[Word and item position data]
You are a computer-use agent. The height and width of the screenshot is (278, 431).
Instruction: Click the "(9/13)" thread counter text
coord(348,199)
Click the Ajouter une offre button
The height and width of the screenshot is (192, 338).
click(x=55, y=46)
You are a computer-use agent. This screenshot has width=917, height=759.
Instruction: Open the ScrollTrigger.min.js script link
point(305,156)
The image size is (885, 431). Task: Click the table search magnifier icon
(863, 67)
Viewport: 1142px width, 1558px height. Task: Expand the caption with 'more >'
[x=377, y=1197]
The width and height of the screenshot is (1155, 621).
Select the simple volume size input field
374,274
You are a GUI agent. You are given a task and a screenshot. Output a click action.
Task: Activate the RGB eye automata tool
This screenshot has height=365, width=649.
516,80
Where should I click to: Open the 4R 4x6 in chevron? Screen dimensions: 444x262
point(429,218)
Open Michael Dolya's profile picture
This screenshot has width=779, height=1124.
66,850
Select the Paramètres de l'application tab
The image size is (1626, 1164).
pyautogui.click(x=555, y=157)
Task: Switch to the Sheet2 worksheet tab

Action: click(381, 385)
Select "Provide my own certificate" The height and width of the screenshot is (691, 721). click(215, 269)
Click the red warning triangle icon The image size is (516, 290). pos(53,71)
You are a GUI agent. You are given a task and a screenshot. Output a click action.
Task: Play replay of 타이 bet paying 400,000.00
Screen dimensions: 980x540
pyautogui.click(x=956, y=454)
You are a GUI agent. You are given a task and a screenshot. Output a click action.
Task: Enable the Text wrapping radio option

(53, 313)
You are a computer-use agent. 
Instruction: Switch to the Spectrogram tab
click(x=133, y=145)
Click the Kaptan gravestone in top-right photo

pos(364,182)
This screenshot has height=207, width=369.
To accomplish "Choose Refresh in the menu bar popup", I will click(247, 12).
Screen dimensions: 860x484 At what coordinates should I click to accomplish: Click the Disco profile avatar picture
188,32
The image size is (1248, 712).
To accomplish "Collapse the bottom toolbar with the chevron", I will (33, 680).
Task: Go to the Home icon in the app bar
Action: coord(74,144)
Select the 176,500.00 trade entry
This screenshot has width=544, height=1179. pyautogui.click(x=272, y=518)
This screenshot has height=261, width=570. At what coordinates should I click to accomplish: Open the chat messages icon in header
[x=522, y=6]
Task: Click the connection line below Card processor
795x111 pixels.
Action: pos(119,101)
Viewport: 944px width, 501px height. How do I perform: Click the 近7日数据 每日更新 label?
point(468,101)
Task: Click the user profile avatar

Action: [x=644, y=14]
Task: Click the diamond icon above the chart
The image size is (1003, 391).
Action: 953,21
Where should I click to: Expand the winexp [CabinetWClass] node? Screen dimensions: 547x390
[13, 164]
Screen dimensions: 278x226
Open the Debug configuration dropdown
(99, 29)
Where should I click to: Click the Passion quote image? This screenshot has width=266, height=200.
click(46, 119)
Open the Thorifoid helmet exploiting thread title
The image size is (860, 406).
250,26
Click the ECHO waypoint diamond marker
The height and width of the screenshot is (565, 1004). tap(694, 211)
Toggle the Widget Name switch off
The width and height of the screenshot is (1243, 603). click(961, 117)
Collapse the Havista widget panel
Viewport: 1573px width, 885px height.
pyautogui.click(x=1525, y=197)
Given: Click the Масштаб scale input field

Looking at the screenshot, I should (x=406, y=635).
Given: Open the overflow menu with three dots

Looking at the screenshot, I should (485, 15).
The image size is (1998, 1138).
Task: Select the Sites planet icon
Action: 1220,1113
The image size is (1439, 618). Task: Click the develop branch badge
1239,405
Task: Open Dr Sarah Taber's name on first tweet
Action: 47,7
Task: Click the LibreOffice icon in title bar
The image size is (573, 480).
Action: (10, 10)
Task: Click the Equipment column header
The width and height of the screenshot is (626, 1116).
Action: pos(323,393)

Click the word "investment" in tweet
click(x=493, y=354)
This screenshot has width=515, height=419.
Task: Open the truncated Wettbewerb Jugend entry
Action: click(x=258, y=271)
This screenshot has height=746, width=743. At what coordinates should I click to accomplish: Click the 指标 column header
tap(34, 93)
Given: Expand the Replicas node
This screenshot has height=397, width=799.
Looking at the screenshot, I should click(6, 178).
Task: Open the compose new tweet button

AIM:
In the rows from the beginning through the line with "[x=377, y=1197]", switch "magnifier" to "lens". Write those lines out again with everything else left the same.

RIGHT ANSWER:
You are a computer-use agent. The height and width of the screenshot is (278, 431).
Instruction: Click the "(9/13)" thread counter text
coord(348,199)
Click the Ajouter une offre button
The height and width of the screenshot is (192, 338).
click(x=55, y=46)
You are a computer-use agent. This screenshot has width=917, height=759.
Instruction: Open the ScrollTrigger.min.js script link
point(305,156)
The image size is (885, 431). Task: Click the table search lens icon
(863, 67)
Viewport: 1142px width, 1558px height. Task: Expand the caption with 'more >'
[x=377, y=1197]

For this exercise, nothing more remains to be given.